Vacuum and forceps assisted vaginal deliveries are reported to increase the incidence of postpartum infections and maternal readmission to hospital compared to spontaneous vaginal delivery. Prophylactic antibiotics may be prescribed to prevent these infections. However, the benefit of antibiotic prophylaxis for operative vaginal deliveries is still unclear. This is an update of a review last published in 2017.
To assess the effectiveness and safety of antibiotic prophylaxis in reducing infectious puerperal morbidities in women undergoing operative vaginal deliveries including vacuum or forceps delivery, or both.

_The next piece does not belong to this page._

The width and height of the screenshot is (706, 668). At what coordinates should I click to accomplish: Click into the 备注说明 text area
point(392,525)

All randomised controlled trials comparing any prophylactic antibiotic regimens with placebo or no treatment in women undergoing vacuum or forceps deliveries were eligible. Participants were all pregnant women without evidence of infections or other indications for antibiotics of any gestational age. Interventions were any antibiotic prophylaxis (any dosage regimen, any route of administration or at any time during delivery or the puerperium).

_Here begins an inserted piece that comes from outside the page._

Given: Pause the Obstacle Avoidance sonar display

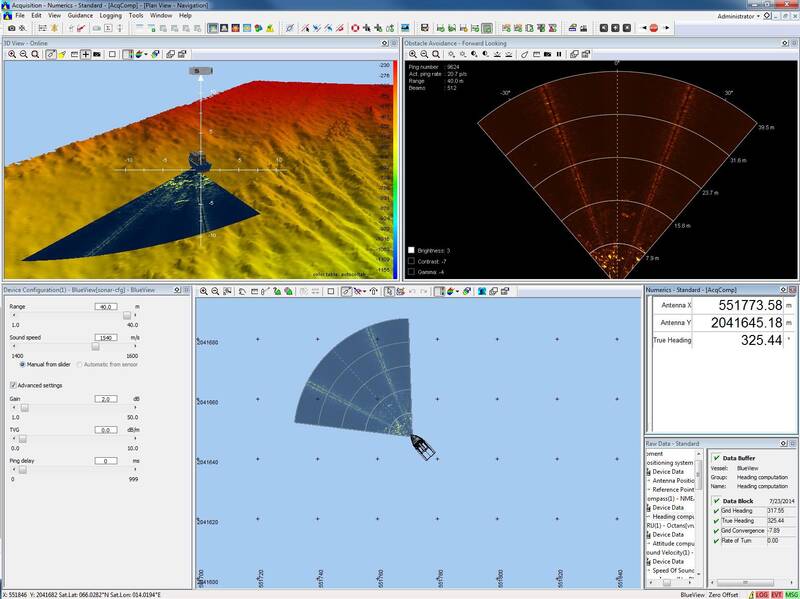Looking at the screenshot, I should [x=558, y=54].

Two review authors assessed trial eligibility and risk of bias. Two review authors extracted the data independently using prepared data extraction forms. Any discrepancies were resolved by discussion and a consensus reached through discussion with all review authors. We assessed methodological quality of the two included studies using the GRADE approach.
Two studies, involving 3813 women undergoing either vacuum or forceps deliveries, were included. One study involving 393 women compared the antibiotic intravenous cefotetan after cord clamping compared with no treatment. The other study involving 3420 women compared a single dose of intravenous amoxicillin and clavulanic acid with placebo using 20 mL of intravenous sterile 0.9% saline.
The evidence suggests that prophylactic antibiotics reduce superficial perineal wound infection (risk ratio (RR) 0.53, 95% confidence interval (CI) 0.40 to 0.69; women = 3420; 1 study; high-certainty evidence), deep perineal wound infection (RR 0.46, 95% CI 0.31 to 0.69; women = 3420; 1 study; high-certainty evidence) and probably reduce wound breakdown (RR 0.52, 95% CI 0.43 to 0.63; women = 2593; 1 study; moderate-certainty evidence). We are unclear about the effect on organ or space perineal wound infection (RR 0.11, 95% CI 0.01 to 2.05; women = 3420; 1 study) and endometritis (average RR 0.32, 95% CI 0.04 to 2.64; 15/1907 versus 30/1906; women = 3813; 2 studies) based on low-certainty evidence with wide CIs that include no effect. Prophylactic antibiotics probably lower serious infectious complications (RR 0.44, 95% CI 0.22 to 0.89; women = 3420; 1 study; high-certainty evidence). They also have an important effect on reduction of confirmed or suspected maternal infection. The two included studies did not report on fever or urinary tract infection.
It is unclear, based on low-certainty evidence, whether prophylactic antibiotics have any impact on maternal adverse reactions (RR 2.00, 95% CI 0.18 to 22.05; women = 2593; 1 study) and maternal length of stay (MD 0.09 days, 95% CI -0.23 to 0.41; women = 393; 1 study) as the CIs were wide and included no effect. Prophylactic antibiotics slightly improve perineal pain and health consequences of perineal pain and probably reduce costs. Prophylactic antibiotics did not have an important effect on dyspareunia (difficult or painful sexual intercourse) or breastfeeding at six weeks. Antibiotic prophylaxis may slightly improve maternal hospital re-admission and maternal health-related quality of life. Neonatal adverse reactions were not reported in any included trials.